Outline of Final Research Achievements

The liver takes up glucose and triggers glucose responses, including not only hepatic metabolism but also transcriptional regulation and inter-organ crosstalk with other organs. In overnutrition and obesity, hepatic glucose response is impaired, which contributes to the pathogenesis of glucose intolerance, insulin resistance, and fatty liver. This study aimed to elucidate the role of glucokinase regulatory protein (GKRP) in the control mechanism of hepatic glucose response. GKRP undergoes increased acetylation at lysine 126 (K126) due to overnutrition and obesity. Although K126R mutant knock-in mice of GKRP did not show significant changes in hepatic glucose metabolism, transcriptome analysis revealed changes in gene expression.
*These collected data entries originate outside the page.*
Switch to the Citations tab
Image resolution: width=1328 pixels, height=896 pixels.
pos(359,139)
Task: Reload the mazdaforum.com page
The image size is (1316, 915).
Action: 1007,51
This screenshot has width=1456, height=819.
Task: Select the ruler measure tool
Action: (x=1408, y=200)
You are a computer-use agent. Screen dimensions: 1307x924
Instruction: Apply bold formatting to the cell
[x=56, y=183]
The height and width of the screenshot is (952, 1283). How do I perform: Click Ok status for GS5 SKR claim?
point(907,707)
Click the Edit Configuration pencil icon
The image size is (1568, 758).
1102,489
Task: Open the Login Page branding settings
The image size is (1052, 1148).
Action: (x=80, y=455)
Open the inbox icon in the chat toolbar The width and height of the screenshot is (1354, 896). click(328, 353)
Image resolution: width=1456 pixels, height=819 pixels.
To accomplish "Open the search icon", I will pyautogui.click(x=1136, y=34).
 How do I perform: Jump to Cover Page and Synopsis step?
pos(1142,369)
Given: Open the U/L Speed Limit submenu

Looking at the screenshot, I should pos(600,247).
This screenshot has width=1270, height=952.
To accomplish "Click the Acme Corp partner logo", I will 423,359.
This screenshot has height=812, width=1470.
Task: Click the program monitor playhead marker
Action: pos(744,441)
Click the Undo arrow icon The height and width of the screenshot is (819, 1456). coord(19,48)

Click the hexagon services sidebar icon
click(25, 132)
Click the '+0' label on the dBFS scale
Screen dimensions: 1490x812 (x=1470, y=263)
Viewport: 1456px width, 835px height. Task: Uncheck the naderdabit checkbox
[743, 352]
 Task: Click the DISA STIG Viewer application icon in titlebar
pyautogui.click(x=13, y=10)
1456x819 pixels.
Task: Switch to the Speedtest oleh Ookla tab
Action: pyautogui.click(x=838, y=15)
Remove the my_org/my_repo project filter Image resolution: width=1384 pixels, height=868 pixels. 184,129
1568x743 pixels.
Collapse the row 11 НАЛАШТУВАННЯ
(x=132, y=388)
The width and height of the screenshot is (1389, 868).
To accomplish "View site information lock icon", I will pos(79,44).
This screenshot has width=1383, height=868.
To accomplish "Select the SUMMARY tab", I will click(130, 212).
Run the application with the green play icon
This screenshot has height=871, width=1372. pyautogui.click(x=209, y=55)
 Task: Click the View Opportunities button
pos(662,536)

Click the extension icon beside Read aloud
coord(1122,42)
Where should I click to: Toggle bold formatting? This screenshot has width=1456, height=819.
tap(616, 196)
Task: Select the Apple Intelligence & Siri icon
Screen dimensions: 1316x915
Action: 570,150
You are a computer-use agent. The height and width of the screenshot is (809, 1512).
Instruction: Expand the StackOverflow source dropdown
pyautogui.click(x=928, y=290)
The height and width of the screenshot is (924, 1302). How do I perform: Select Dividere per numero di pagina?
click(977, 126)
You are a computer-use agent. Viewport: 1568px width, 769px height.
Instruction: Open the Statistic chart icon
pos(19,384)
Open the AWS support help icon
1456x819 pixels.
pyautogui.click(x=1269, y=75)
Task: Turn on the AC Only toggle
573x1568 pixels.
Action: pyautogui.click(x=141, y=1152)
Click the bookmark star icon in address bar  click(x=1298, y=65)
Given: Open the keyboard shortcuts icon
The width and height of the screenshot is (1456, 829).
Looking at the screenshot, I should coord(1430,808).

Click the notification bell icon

This suggests that GKRP may be a novel glucose response control molecule.

Free Research Field

健康科学および栄養代謝内分泌学

Academic Significance and Societal Importance of the Research Achievements

肝グルコース応答障害は、耐糖能障害からインスリン抵抗性・脂肪肝などの様々な生活習慣病の病因となる。肝グルコース応答の制御分子としてGckが知られてきたが、Gckを標的とした生活習慣病治療薬の開発は十分な成果が得られていない。本研究において、新規な肝グルコース応答のメカニズム分子候補としてGKRPを見出すことは、生活習慣病の新規治療標的の解明に繋がる。さらに、生活習慣病の発症と増悪において、肝グルコース応答とその障害が果たす役割の解明へと繋がる。